As I Live and Learn
 

Tuesday, March 13, 2007

Story Game

Faith: During the last weekend of February Todd and I had a talk, which lead me to an understanding that had pretty much nothing to do with why we were talking, but it's important nonetheless. He used the definition of faith while trying to explain his situation to me, something to the effect of "Faith is believing in something for which you don't have proof." And immediately I understood why I can't have it.

Since I was a teenager I've envied the faith of others. When I hit my first round of doubts in religion and wondering what is right to believe. This is one of only two things I've known myself to actually feel envy for. I wanted so much to have true faith like other people. To have that strong, some even have unwavering, faith in their religion. And I've never been able to achieve it. I'm too scientific. I hadn't given up on it, because I wanted it so, but I knew it was highly unlikely because of the nature of me.

But now I understand I can't have that kind of faith, because I know. I have proof of the foundations of my religion, and so there is nothing for me to have faith in. I know.




Risk: I was told this past weekend that one of my biggest problems is I do not take (big) risks in my life. But of course the two people I was talking with didn't give me any examples or direction in changing that. It's hard to do something about yourself if you have no idea or means of changing what it is thought needs to be changed.

The only instance in my life I have come up with where I could take a real risk in an effort to get out of this stagnation I am in, is my job. I don't say career, because I don't see my job as a career, as what I want to do for the rest of my life. I could do it, but eh. I haven't done anything about changing fields because I haven't been able to figure out what I really want to be. And the one reoccurring idea that comes to me that I'd be interested in - being a Pediatrician - would take so much time and money, that I initially wasn't willing to do it. And by the time I was ready, I felt I'd wasted so many years not doing it that now was too late if I wanted to have a family. Plus, there was that I'd become comfortable in my lifestyle.

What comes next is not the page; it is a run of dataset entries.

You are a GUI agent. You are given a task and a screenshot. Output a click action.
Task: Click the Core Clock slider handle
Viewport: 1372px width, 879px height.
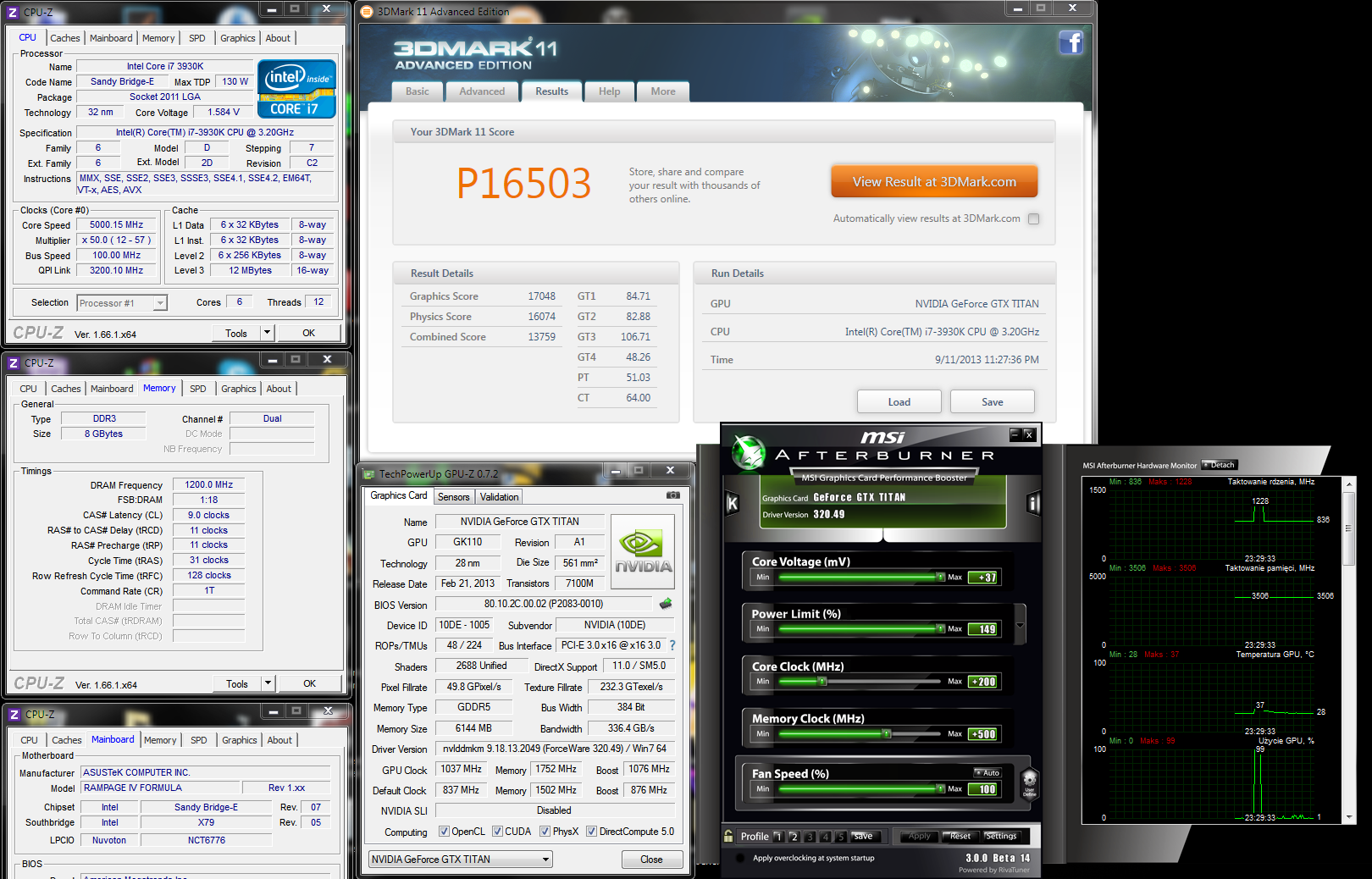pos(821,682)
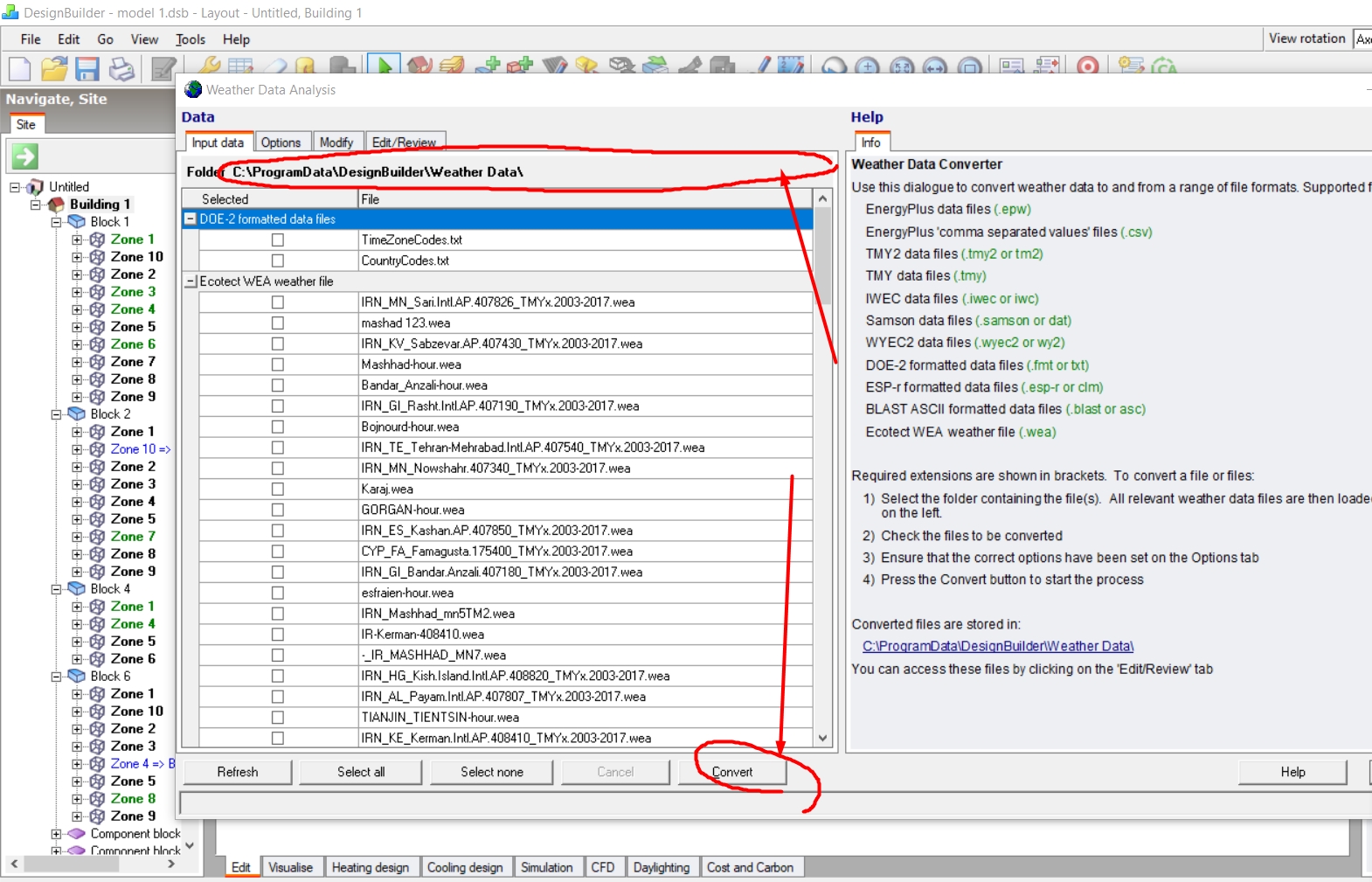Collapse the DOE-2 formatted data files group
The height and width of the screenshot is (882, 1372).
tap(190, 219)
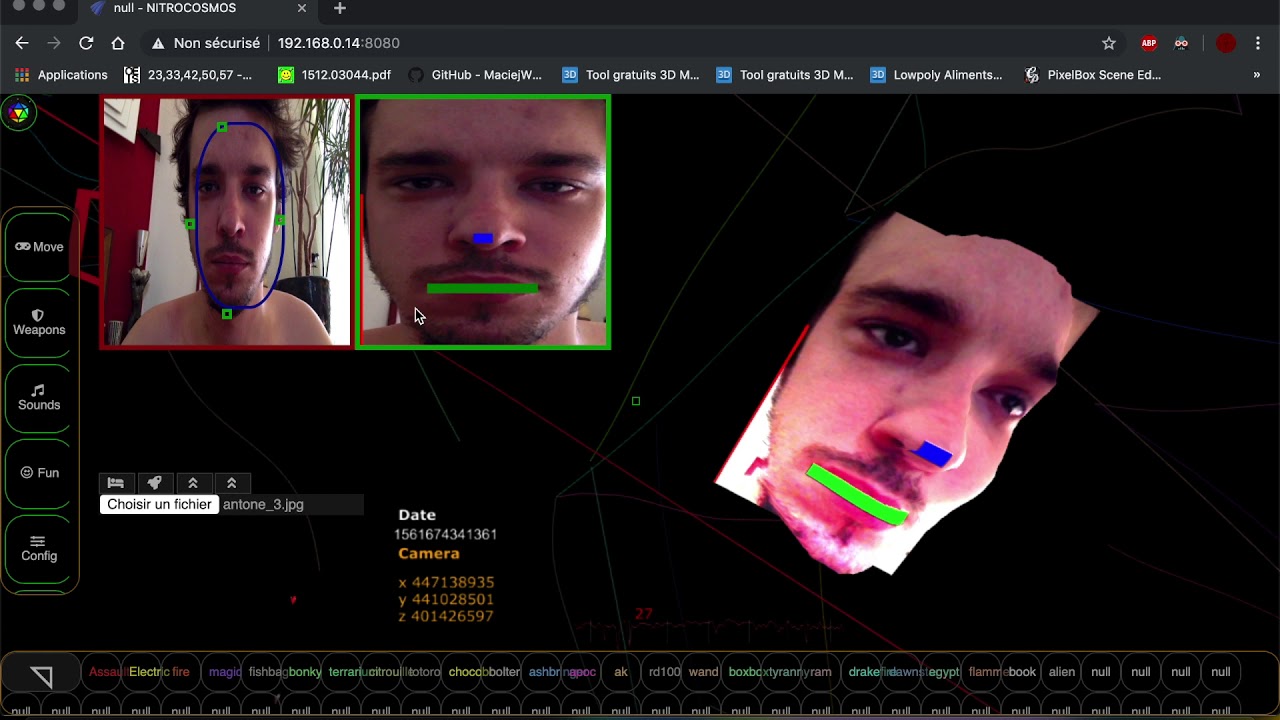
Task: Click the colorful logo icon top-left
Action: (18, 112)
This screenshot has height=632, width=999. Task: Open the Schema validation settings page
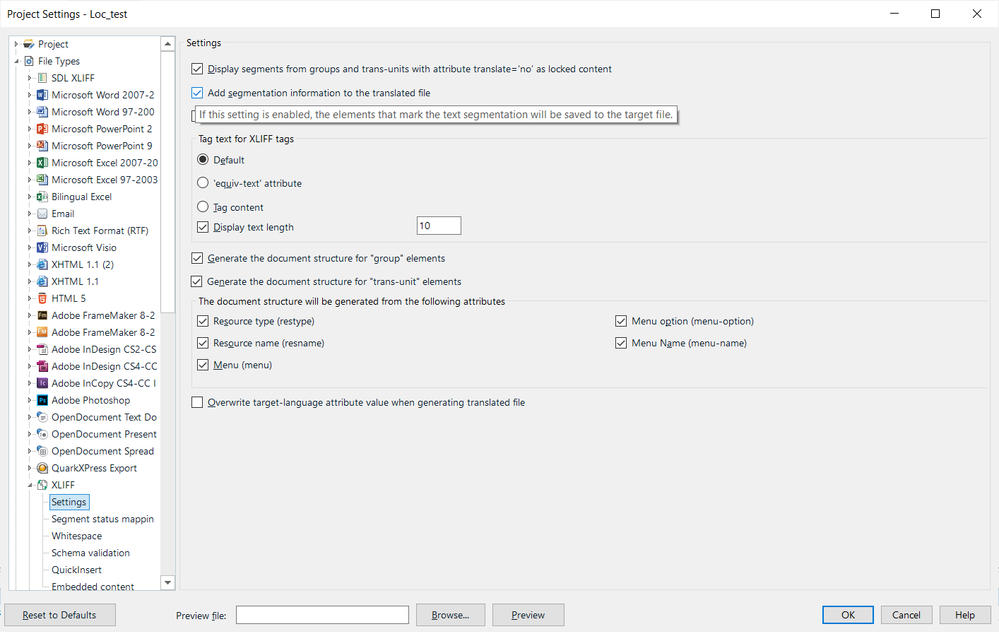(x=90, y=553)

If I had gone to medical school the year after moving to MI, I'd be in my third year now, instead of looking at having to take a year (or more?) to prep and then start my first year. Each time I've thought about it in the last couple years, it's been disheartening to think of the time I could have put towards that goal of mine. So I do nothing, and then the "wasted time" gets longer, and so more disheartening.

But, I'm considering it now. Because it seems people think I need to take a risk in my life, and there is nothing else currently with which to do so. And because it's clear to me something needs to change, or else I will continue on in this monotony and slowly spiral further into the uncaring being I've noticed I'm becoming. Neither of which I want.


 

Comments

David V. said:
Faith in science is like any other faith. Even basic scientific theories are only proven by the lack of examples to the contrary. To believe that we failed dolphins might gain a truly useful understanding of any of the workings of this planetary organism, let alone influence it's evolutionary path, is an act of faith, as strong as any other.

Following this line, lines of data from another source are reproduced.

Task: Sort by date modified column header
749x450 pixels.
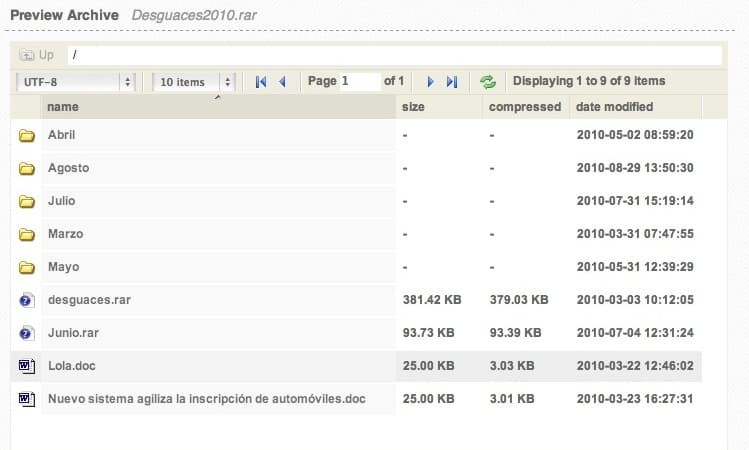Action: tap(614, 107)
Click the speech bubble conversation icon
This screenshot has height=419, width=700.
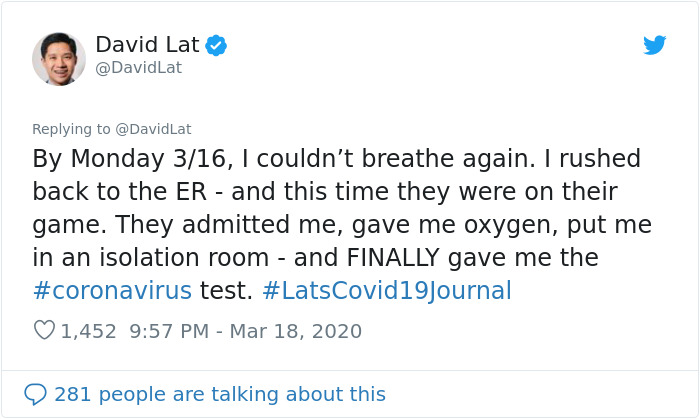pyautogui.click(x=35, y=394)
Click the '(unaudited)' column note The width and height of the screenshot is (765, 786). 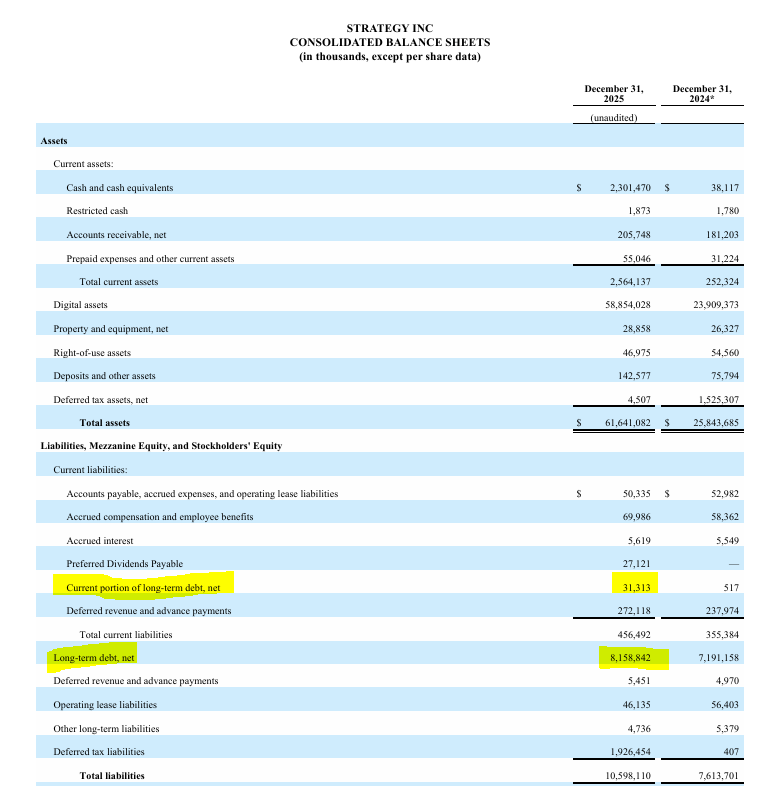pyautogui.click(x=614, y=118)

Humans ascribe actors to action by nature. To mistake a rock for a lion has much less grievous consequences than mistaking a lion for a rock, after all. The mental rigor of reinforcing an empirical world view against the pressure of this evolutionary push for spirit is as much an act of devotion to principle as any religious discipline.

As for the other question... I've been at a loss for what to say about that... feeling like I'm missing some fact that would lead me to how to advise you. Meanwhile, I guess I'll settle for Chapter 74 of the New English Version of the Tao Te Ching:

"If you realize that all things change,
there is nothing you will try to hold on to.
If you aren't afraid of dying,
there is nothing you can't achieve.

"Trying to control the future
is like trying to take the master carpenter's place.
When you handle the master carpenter's tools,
chances are that you'll cut your hand."

I guess I'm trying to say that, if children are your destiny, as you believe, then they will come to you in their own time, when the moment is right, independent of any industry or sloth on your part. The same goes for purpose, and happiness, and just about anything else I can think of that you might desire. Goals are fine, but life is what happens while you're making other plans.
 

trekker9er said:
You misunderstood the "Faith" part. I wasn't talking about science. I was talking about God, Jesus, and the other religious things I know.

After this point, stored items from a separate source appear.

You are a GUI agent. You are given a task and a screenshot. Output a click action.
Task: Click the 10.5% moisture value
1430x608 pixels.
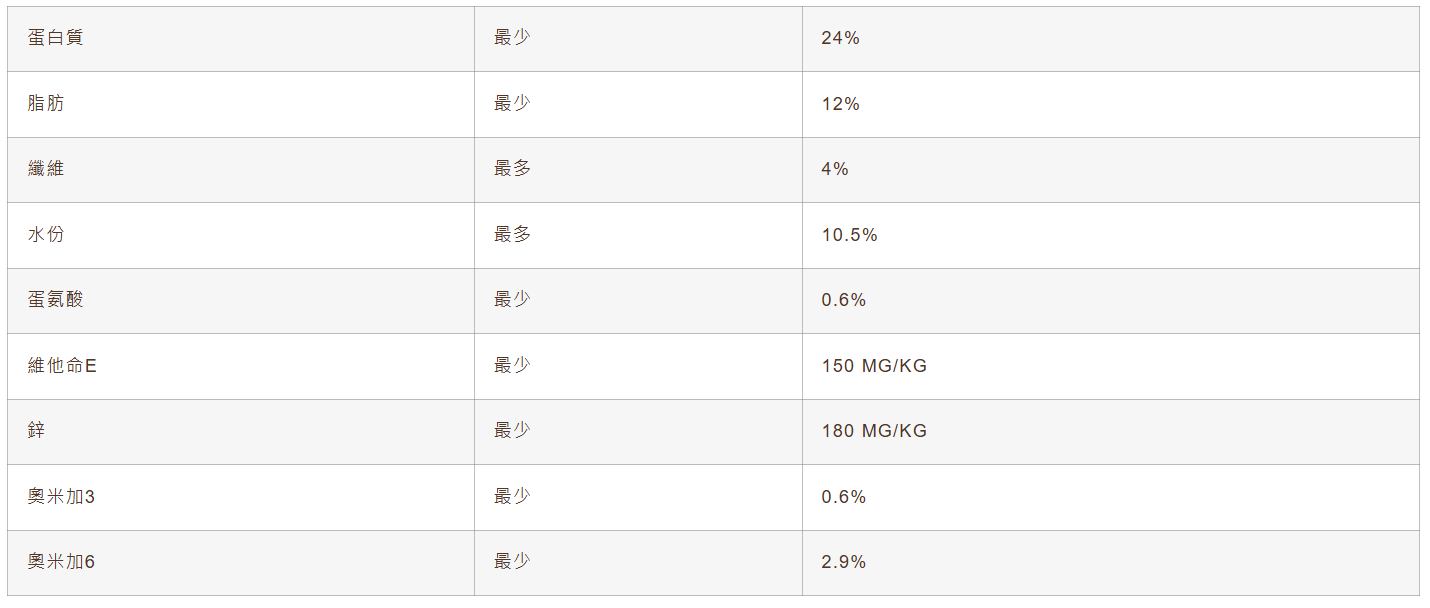pyautogui.click(x=849, y=235)
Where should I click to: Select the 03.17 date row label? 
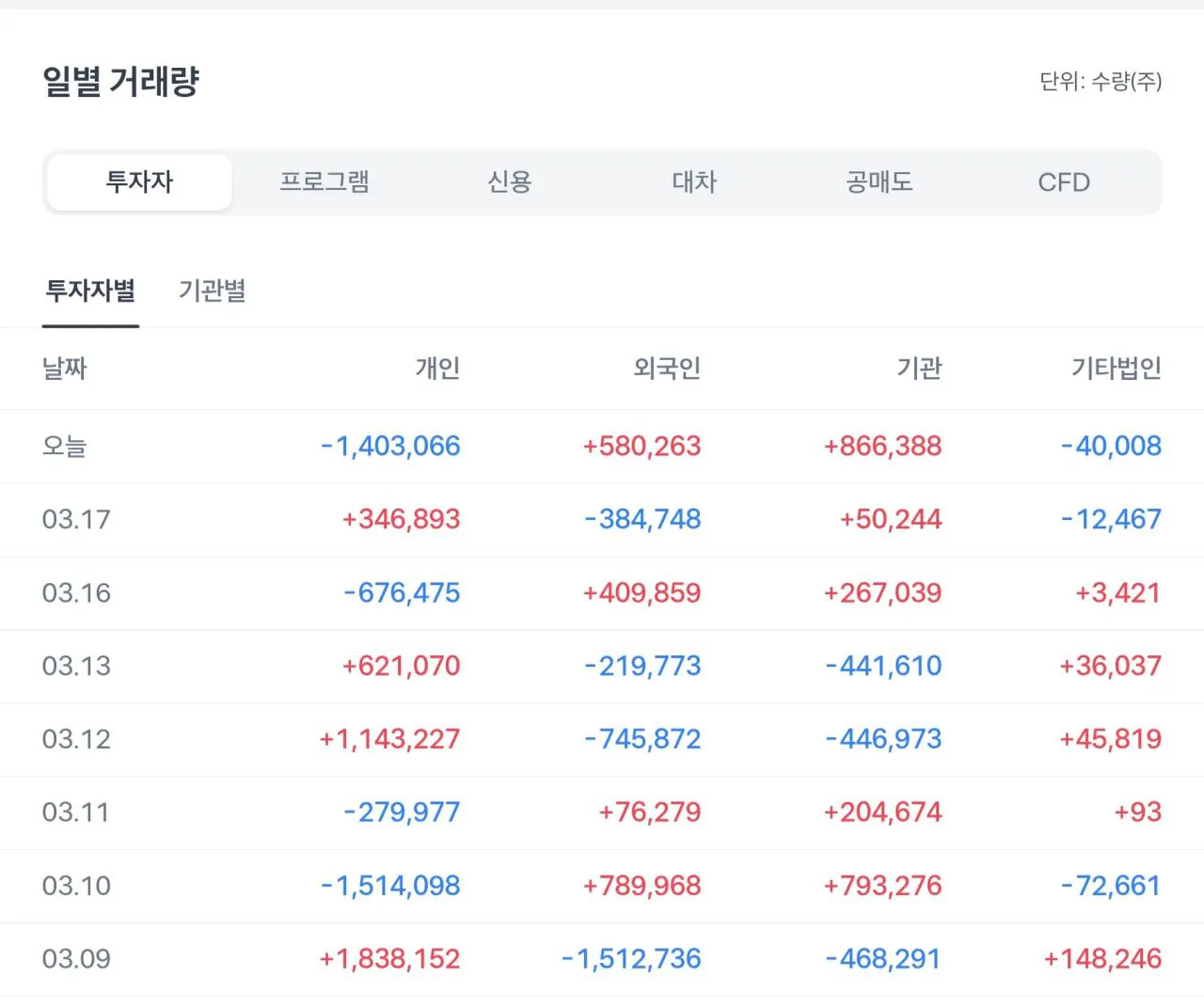(x=76, y=520)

Yes, life is what happens while making other plans. But almost nothing has happened to me in nearly a year. In some ways that's good, it's given me time to coast, take an awesome vacation, have been happy for a moment in time, and save some energy and money. But that is about the same amount of time I haven't been making other plans - that I haven't had anything to work towards. Life doesn't happen to me while I'm stagnated. Probably because all I do when stagnated is sit around the house and watch TV. Nothing happens when that's all you do. Only when I'm out trying to make something happen does anything in life happen for me.

But I very much appreciate your input and concern! I've recently discovered it's friends like you that help me get going.